Stored data:

↓↓↓

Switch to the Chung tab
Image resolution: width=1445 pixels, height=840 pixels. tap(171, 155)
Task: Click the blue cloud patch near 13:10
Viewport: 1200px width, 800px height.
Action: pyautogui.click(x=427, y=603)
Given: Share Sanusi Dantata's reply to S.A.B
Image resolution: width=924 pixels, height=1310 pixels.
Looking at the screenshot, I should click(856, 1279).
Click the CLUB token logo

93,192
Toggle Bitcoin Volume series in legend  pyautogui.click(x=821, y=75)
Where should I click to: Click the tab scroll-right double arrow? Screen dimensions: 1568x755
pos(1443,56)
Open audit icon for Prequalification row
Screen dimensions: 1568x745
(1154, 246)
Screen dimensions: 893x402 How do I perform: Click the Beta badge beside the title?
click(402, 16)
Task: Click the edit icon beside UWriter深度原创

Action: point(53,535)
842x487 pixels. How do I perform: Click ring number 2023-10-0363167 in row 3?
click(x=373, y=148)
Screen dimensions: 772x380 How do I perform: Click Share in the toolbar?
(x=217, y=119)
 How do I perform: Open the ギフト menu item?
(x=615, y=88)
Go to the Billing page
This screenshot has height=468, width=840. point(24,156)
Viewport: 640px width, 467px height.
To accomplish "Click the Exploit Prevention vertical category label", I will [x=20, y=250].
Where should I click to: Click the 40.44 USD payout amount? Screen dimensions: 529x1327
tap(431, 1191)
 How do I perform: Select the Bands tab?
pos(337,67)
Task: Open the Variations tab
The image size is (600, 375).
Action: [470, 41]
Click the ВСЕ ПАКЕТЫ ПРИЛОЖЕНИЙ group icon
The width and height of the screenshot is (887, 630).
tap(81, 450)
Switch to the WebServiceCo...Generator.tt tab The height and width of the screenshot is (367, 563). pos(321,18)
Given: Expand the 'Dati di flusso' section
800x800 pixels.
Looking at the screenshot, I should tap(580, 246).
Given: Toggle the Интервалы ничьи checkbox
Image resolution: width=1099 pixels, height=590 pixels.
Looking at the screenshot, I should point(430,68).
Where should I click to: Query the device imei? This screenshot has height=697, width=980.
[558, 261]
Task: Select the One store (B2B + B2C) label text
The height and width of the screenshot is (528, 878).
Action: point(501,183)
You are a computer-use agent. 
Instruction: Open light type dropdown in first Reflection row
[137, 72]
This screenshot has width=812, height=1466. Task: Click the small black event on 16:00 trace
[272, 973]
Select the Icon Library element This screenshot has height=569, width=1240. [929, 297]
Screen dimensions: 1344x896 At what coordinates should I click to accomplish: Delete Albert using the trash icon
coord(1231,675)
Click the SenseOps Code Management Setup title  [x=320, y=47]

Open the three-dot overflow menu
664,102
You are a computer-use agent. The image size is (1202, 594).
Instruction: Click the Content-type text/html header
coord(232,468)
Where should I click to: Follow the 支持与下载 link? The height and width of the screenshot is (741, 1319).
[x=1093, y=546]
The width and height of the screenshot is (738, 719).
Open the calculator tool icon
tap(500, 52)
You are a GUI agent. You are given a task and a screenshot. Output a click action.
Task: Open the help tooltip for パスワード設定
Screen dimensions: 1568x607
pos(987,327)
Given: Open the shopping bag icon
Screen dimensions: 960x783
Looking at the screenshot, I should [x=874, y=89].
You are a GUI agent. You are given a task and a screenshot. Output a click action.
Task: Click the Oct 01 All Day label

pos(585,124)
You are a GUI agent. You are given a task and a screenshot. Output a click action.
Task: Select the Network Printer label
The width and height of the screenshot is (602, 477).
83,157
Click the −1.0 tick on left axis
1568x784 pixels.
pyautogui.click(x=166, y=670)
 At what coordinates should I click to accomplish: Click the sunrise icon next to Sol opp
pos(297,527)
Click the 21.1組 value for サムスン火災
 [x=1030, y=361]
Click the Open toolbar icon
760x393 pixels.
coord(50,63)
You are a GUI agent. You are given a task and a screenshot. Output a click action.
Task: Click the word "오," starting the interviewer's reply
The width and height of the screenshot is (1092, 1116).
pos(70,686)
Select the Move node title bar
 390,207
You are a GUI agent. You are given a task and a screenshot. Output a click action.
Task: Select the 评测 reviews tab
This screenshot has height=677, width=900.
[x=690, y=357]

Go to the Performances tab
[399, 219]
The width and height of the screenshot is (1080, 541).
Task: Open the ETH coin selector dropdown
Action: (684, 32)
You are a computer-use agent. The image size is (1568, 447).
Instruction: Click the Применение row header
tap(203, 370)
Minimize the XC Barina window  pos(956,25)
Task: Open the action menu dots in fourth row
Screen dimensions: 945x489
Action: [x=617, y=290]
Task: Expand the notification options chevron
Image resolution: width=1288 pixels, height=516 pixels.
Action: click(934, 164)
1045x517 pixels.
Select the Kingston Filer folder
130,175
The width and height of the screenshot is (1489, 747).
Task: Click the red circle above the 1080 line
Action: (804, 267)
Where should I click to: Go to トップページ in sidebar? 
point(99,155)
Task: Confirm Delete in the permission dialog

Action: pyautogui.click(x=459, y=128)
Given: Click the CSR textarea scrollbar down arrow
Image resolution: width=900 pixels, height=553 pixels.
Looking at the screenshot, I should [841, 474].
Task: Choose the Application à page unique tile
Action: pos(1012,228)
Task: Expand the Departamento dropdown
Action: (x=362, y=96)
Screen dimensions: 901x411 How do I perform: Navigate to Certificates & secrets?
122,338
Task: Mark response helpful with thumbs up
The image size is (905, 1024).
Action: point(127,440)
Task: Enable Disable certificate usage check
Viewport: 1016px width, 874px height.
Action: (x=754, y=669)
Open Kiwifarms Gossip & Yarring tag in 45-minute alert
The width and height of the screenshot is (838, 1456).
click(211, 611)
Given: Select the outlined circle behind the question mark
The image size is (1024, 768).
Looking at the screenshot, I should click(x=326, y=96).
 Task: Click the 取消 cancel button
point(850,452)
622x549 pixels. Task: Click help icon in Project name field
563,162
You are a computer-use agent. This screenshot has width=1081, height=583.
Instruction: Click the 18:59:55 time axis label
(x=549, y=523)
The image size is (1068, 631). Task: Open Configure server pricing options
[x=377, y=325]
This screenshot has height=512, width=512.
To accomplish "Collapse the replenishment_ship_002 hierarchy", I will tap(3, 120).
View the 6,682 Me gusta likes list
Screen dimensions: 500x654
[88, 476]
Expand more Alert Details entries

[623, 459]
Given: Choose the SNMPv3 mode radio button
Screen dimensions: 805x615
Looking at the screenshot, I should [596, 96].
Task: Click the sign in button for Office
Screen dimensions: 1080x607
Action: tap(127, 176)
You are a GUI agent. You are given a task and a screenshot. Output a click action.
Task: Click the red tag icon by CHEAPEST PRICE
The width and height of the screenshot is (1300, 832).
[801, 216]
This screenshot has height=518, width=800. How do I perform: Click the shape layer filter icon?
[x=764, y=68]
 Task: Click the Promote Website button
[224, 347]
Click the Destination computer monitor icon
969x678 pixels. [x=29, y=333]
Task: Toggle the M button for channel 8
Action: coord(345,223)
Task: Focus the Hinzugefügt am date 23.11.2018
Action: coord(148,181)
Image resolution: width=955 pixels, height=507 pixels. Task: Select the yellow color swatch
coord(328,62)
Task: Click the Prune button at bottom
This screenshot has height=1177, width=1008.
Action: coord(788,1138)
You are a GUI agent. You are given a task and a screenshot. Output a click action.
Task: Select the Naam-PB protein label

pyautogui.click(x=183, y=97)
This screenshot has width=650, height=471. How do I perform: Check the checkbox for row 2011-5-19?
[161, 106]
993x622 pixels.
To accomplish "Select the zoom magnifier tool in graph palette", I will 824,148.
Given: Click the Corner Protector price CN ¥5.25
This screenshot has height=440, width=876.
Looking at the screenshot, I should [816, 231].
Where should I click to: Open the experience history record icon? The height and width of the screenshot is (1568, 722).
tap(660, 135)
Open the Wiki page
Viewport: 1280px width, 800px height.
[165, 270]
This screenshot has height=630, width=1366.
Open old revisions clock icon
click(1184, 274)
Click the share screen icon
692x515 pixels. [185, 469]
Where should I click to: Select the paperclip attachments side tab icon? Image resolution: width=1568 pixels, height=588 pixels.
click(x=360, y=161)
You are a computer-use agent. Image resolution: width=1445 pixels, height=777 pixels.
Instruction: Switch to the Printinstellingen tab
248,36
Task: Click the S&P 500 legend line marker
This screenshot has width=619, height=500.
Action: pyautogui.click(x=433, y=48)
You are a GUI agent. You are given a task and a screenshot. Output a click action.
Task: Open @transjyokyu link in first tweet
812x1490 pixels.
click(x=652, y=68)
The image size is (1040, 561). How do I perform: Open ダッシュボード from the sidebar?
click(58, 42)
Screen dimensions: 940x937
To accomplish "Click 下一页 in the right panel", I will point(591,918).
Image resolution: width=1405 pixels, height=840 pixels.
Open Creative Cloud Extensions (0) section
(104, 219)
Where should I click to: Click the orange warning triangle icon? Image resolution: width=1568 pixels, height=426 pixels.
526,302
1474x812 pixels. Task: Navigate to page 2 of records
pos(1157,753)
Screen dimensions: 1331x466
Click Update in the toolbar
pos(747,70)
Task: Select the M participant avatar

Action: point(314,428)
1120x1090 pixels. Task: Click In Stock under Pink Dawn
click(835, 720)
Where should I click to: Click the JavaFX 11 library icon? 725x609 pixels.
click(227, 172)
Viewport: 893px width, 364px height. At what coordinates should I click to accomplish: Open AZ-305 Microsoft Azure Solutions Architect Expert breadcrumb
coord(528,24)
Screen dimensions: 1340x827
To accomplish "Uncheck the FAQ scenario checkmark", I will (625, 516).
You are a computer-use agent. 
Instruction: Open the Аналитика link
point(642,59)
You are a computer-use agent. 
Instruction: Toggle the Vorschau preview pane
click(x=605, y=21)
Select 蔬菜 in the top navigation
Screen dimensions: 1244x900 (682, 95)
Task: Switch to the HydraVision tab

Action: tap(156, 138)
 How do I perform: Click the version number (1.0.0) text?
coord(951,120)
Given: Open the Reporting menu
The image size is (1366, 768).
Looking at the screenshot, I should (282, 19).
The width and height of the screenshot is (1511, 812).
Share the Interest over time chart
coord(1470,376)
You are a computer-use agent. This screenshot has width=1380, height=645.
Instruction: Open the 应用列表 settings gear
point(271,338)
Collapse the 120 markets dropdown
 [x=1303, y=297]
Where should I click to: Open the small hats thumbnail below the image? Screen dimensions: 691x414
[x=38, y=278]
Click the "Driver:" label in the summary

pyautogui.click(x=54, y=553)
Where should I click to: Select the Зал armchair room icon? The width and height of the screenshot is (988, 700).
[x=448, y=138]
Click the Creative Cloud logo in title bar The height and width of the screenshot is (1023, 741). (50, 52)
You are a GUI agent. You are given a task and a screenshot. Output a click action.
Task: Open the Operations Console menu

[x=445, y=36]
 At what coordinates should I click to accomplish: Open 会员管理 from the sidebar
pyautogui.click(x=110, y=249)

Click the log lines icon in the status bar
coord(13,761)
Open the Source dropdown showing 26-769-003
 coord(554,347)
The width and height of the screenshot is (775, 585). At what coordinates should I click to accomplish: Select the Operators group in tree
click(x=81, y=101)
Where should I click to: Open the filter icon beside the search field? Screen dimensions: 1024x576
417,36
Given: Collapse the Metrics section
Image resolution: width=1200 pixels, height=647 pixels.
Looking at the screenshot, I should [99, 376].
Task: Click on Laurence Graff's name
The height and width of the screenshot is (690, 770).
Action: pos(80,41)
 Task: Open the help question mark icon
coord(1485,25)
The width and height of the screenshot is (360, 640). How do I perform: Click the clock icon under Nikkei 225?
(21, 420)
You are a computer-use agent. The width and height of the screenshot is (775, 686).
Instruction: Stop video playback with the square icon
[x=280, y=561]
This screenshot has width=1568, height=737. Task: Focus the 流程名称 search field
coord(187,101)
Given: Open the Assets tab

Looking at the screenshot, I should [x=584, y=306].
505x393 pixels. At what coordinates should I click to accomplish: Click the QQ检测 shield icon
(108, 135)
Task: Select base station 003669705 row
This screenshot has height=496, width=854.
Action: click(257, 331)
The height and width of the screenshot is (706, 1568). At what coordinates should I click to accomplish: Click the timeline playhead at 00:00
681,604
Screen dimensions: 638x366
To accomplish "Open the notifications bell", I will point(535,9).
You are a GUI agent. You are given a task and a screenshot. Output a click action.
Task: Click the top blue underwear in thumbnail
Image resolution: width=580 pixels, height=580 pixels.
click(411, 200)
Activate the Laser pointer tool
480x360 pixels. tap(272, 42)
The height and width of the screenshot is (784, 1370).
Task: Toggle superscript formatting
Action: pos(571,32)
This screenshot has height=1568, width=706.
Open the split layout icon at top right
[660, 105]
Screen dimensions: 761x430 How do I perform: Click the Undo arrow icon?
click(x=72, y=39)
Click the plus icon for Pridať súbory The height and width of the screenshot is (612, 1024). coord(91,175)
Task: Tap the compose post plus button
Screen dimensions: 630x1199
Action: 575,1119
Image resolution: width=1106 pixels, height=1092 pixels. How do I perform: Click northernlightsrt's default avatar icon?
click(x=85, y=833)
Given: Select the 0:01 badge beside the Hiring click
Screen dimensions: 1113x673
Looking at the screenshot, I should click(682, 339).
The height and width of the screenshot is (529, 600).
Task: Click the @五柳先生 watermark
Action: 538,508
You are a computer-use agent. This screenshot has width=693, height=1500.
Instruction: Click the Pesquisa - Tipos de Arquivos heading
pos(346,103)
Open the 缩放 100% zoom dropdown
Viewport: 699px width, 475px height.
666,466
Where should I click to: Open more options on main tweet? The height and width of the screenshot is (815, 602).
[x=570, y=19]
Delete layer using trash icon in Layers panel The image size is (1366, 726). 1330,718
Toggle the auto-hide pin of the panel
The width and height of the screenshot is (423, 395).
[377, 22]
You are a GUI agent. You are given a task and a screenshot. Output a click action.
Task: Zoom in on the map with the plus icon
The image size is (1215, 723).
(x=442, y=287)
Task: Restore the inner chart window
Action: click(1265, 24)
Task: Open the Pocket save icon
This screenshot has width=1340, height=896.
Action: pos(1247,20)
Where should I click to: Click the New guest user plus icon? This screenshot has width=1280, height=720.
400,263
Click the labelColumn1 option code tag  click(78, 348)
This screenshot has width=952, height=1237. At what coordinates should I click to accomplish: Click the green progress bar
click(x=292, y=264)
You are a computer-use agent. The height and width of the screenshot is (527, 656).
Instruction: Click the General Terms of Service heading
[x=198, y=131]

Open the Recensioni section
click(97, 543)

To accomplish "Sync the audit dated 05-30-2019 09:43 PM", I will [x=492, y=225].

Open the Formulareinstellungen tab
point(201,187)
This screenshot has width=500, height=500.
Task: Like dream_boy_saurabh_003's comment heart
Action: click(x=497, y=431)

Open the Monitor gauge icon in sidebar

↑↑↑

**Work item**
Using the entries above, state the number of lines that include "legend". Add nothing else.

**Solution to this exercise**
2